> [YOUR TASK]
Needed from the data below: every line from the one with "You are a computer-use agent. 851x513 pixels." up to and including the one with "Viewport: 672px width, 873px height.", repeated exactly and with nothing else.

BEGIN EXTRACTED INFORMATION

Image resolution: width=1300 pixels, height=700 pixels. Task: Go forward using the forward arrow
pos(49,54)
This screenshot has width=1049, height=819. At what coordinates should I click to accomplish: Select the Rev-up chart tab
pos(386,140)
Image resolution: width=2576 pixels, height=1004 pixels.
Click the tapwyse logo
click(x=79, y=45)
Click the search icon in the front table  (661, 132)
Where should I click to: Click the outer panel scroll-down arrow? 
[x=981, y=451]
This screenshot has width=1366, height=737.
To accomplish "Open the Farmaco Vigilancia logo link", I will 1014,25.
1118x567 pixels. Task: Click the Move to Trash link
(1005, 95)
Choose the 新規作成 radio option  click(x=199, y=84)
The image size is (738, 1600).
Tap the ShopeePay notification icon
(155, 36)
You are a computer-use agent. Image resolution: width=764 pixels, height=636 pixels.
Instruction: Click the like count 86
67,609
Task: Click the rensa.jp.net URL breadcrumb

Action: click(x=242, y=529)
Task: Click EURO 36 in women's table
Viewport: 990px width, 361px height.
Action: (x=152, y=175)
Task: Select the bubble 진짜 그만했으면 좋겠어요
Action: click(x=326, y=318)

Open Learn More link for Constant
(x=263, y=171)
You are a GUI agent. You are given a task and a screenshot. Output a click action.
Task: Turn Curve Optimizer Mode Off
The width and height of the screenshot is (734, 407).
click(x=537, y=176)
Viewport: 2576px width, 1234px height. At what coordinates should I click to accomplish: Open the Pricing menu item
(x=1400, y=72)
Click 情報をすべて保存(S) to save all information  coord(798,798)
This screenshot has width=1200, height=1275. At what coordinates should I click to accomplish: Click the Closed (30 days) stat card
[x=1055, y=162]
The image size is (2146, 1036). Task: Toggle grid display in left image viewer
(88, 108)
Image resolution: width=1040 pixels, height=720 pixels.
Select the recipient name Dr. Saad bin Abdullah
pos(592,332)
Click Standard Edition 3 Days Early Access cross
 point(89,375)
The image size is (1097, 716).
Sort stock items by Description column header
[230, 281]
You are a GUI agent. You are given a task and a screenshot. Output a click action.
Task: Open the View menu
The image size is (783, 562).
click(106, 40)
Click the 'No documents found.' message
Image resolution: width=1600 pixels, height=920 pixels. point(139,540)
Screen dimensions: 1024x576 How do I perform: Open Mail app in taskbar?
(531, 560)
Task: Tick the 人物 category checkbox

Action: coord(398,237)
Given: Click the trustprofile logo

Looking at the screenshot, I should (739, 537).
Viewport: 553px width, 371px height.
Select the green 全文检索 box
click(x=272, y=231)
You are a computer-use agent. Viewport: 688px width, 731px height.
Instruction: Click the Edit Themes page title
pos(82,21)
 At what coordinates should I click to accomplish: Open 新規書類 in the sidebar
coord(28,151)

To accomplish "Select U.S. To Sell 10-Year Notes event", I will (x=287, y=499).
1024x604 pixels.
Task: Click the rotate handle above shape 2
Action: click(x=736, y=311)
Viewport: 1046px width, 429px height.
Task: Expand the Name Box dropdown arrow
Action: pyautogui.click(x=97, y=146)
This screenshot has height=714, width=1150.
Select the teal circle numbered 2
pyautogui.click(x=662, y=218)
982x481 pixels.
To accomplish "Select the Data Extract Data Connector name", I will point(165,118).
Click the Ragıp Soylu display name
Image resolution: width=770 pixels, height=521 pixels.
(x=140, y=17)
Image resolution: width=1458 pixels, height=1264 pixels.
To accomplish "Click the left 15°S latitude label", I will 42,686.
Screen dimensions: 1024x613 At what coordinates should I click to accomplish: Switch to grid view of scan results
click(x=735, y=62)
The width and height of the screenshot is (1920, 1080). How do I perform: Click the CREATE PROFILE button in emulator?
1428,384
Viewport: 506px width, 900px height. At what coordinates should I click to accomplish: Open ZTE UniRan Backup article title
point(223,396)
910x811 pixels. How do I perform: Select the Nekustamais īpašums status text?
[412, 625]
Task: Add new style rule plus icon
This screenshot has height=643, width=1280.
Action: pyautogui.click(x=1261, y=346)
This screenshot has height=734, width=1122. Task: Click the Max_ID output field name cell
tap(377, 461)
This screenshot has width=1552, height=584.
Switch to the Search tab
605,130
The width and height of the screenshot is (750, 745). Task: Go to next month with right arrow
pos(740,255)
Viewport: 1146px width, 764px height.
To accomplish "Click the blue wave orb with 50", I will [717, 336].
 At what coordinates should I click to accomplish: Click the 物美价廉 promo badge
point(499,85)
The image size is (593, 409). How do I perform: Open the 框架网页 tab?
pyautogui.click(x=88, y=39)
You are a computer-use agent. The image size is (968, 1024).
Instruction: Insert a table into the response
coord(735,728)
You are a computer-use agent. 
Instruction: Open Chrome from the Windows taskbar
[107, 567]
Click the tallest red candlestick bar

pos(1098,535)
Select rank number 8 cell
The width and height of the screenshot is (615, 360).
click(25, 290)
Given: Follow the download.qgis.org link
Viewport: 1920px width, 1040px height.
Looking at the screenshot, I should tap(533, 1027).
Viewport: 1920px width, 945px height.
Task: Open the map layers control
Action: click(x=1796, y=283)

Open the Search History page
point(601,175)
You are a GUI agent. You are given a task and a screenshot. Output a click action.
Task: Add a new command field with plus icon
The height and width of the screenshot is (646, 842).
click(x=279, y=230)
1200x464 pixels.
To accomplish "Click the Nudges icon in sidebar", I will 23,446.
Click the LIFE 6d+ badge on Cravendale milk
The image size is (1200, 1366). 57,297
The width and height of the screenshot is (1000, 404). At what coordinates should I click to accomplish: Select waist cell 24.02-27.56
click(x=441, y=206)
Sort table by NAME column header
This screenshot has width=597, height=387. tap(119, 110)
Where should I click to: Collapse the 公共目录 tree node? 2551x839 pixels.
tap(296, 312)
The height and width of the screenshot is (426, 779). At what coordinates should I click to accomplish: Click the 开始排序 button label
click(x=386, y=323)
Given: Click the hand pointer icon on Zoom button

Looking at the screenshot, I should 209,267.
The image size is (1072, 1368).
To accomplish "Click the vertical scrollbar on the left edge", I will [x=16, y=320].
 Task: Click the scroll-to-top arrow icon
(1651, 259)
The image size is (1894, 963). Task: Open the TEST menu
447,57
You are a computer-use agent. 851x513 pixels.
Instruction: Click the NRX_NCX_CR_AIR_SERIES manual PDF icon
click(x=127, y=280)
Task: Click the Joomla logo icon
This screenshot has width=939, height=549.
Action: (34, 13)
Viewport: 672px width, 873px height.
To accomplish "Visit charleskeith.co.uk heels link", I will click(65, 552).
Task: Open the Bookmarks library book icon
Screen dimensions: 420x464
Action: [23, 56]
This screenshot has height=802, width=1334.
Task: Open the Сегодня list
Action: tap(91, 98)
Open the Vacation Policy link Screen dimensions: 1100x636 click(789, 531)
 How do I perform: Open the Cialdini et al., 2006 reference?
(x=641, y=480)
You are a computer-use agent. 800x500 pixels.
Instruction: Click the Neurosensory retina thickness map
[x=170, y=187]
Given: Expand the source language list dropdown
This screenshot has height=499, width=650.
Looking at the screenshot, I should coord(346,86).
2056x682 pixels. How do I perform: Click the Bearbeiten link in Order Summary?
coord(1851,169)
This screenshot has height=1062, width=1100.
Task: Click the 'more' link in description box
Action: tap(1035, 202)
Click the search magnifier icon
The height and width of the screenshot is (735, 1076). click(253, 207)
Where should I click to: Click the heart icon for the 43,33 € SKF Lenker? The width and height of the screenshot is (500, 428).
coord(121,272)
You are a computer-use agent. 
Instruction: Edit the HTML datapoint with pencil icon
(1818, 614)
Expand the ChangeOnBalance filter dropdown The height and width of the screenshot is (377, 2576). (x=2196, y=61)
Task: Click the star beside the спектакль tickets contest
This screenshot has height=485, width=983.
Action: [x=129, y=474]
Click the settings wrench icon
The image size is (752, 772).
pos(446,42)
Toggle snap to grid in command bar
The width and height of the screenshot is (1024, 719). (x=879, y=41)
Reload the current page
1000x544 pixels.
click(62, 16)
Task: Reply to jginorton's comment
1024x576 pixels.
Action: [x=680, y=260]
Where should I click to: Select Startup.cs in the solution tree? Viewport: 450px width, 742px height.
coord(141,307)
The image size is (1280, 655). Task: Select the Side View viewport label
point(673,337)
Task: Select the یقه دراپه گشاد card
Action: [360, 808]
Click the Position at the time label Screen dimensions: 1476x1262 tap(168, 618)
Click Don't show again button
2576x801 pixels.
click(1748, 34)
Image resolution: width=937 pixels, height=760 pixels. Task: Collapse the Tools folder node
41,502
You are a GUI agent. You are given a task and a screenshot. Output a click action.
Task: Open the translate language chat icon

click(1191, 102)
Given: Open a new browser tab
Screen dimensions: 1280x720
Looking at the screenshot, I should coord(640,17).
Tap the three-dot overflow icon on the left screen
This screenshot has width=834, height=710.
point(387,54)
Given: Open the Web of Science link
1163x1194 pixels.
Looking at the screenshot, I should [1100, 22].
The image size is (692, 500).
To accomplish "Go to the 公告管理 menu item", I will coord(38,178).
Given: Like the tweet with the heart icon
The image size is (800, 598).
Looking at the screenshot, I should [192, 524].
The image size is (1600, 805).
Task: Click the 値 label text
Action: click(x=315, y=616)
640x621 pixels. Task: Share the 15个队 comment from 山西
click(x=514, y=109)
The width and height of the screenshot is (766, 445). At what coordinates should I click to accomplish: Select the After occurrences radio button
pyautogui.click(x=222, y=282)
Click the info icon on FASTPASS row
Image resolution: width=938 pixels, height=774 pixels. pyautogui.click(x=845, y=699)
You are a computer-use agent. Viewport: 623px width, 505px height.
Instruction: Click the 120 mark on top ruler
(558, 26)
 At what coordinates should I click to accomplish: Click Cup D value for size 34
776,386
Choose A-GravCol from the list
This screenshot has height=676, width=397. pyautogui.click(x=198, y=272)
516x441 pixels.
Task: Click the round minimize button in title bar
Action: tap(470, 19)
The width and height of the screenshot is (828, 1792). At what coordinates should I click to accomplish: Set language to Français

END EXTRACTED INFORMATION

> [EXERCISE OUTPUT]
You are a computer-use agent. 851x513 pixels.
Instruction: Click the NRX_NCX_CR_AIR_SERIES manual PDF icon
click(x=127, y=280)
Task: Click the Joomla logo icon
This screenshot has width=939, height=549.
Action: (34, 13)
Viewport: 672px width, 873px height.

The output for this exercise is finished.